Children need love, shelter, structure, food, and more. Moms, however, need only coffee and wine.

This has annoyed me almost since I first had kids. It bugs me in two directions. On one hand, it is the Mommy Martyrdom Myth. Our lives are just so, so hard. On the other hand, it feels like mom’s life is just one self-indulgent party complete with time-of-day appropriate refreshments. My mom’s experience only fits neatly into either of those camps.

I remember the thrill of drinking both coffee and alcohol as a young person. They both represented novel, cool experiences. How does it still feel this way? You know there is no global shortage of coffee beans or ethanol.

Sure, when the kids were younger, it did get monotonous to make lunch 10,000 days in a row (that’s what it felt like anyway). And, I guess cutting and pasting those box tops (I am aging myself here) went quicker with a spirit or two. But was it the coffee or the wine that helped?

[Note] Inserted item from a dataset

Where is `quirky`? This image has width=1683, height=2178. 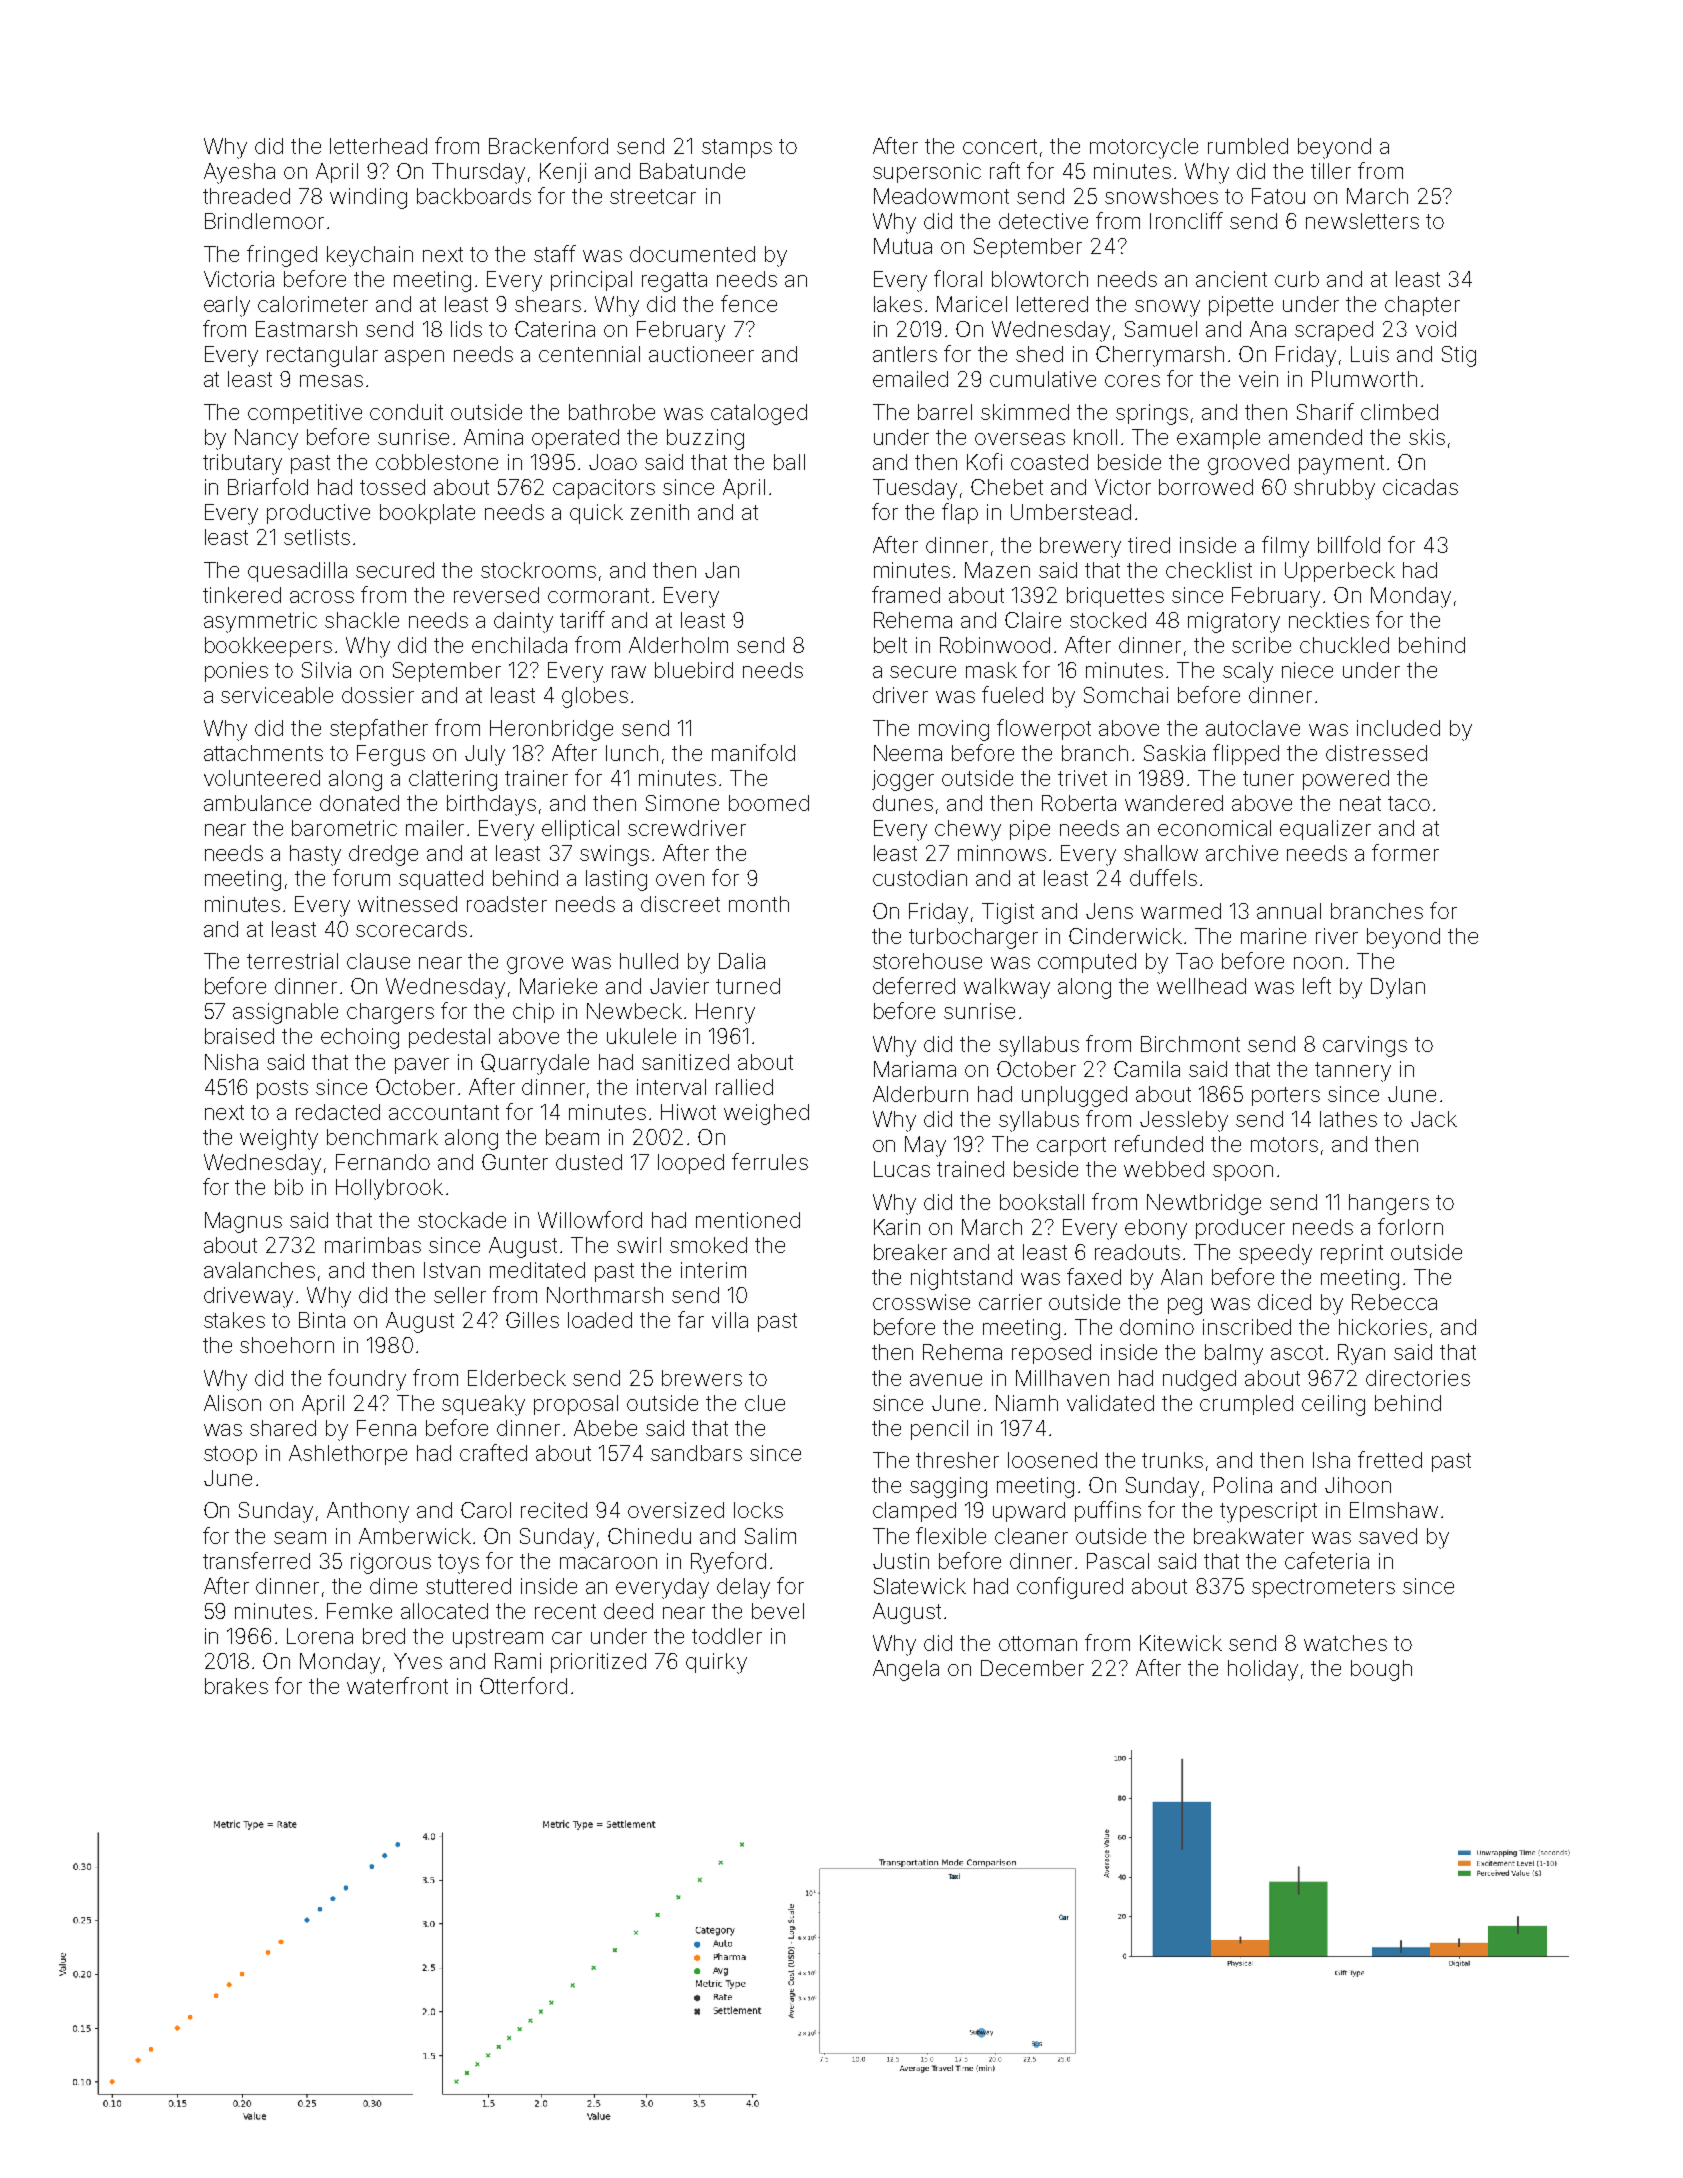
quirky is located at coordinates (716, 1663).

Maybe it is the early isolation of being a mom that drives us to these two identities – not only for the substances themselves but for the feeling of community around them. When we talk about “mommy juice,” we feel included in a large group of people like us, trudging through the challenges and celebrating the wins.

I was once on a class mom group chat that consisted almost entirely of shared memes about wine and coffee. Maybe that was just a way to reach out, “We are in this together. And I currently need some support.” Perhaps just getting a few hearts on the meme we sent out 30 seconds ago was all we needed.

I get it now – it’s not coffee and wine. It’s friendship, connection, empathy, and shared experiences. We still need these things.

Still, if you don’t belong to the coffee/wine tribe, I see you. You belong. We are in this together. Let’s raise a green juice together – because that’s not annoying.